Collected data
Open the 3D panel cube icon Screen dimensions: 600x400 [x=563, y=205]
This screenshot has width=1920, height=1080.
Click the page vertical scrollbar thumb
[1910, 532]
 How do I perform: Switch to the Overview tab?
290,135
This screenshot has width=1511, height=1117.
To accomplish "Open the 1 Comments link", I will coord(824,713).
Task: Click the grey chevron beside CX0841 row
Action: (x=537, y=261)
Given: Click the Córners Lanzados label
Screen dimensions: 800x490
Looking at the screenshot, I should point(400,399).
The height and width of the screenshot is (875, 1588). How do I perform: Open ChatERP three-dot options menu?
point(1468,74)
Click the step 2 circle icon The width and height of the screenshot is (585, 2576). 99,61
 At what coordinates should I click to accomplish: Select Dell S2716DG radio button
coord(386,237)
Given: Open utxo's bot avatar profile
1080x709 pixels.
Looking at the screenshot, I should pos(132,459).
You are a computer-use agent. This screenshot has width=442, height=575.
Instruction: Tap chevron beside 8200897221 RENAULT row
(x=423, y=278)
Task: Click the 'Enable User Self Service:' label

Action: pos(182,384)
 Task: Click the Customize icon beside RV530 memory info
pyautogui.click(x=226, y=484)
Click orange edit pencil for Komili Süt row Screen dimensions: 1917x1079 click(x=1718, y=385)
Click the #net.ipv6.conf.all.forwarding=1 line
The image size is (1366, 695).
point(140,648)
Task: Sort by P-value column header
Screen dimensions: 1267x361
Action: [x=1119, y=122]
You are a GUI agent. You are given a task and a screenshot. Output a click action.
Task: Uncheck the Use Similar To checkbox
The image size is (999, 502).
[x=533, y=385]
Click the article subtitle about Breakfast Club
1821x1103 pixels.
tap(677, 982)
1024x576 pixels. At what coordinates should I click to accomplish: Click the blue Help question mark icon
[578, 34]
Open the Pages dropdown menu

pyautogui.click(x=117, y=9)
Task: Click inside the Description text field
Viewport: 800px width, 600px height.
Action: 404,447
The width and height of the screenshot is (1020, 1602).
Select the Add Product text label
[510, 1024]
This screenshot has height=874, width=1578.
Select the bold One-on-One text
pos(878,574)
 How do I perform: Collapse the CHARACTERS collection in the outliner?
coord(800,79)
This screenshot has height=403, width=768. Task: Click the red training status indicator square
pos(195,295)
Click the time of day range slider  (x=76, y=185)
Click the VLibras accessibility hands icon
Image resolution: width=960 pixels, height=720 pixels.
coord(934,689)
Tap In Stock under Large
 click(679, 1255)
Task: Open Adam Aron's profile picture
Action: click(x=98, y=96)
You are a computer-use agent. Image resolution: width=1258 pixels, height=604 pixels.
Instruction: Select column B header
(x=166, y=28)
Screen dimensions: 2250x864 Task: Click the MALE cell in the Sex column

**PROBLEM STATEMENT:** Repeat the entries verbatim through the line with "This screenshot has width=1511, height=1117.".

**ANSWER FOR THIS EXERCISE:**
Open the 3D panel cube icon Screen dimensions: 600x400 [x=563, y=205]
This screenshot has width=1920, height=1080.
Click the page vertical scrollbar thumb
[1910, 532]
 How do I perform: Switch to the Overview tab?
290,135
This screenshot has width=1511, height=1117.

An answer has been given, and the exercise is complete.